Interior, Closure, and Boundary

Intuition: Think of a painted region $A$ on a page.

• $\text{int}(A)$ is the part of $A$ that is "safely inside" — every point has a little room around it also in $A$. This is a union of open sets, so it is itself open. It is in fact the largest open set contained in $A$.
• $\overline{A}$ is $A$ together with all the points "just outside" that $A$ nearly touches. This is an intersection of closed sets, so it is itself closed. It is the smallest closed set containing $A$.
• $\partial A$ is the "edge": points that are in the closure but not in the interior — those touching both $A$ and its complement.

Always, $\text{int}(A) \subseteq A \subseteq \overline{A}$.

$\text{int}(A)$ is automatically open (as a union of open sets), and $\overline{A}$ is automatically closed (as an intersection of closed sets). The boundary $\partial A = \overline{A} \setminus \text{int}(A) = \overline{A} \cap \text{int}(A)^c$ is an intersection of two closed sets, hence closed.

:::

• [Request]:
In the notes on interior, closure, and boundary, reproduce verbatim the passage starting at "Interior, Closure, and" and ending at "set containing $A$.".

• [Information supplied]:
:::

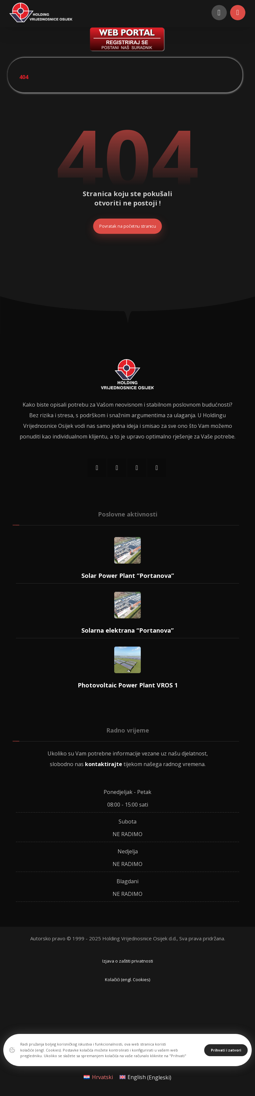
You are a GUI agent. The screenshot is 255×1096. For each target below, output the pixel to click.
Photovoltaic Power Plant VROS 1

:::

• [Output of the exercise]:
Interior, Closure, and Boundary

Intuition: Think of a painted region $A$ on a page.

• $\text{int}(A)$ is the part of $A$ that is "safely inside" — every point has a little room around it also in $A$. This is a union of open sets, so it is itself open. It is in fact the largest open set contained in $A$.
• $\overline{A}$ is $A$ together with all the points "just outside" that $A$ nearly touches. This is an intersection of closed sets, so it is itself closed. It is the smallest closed set containing $A$.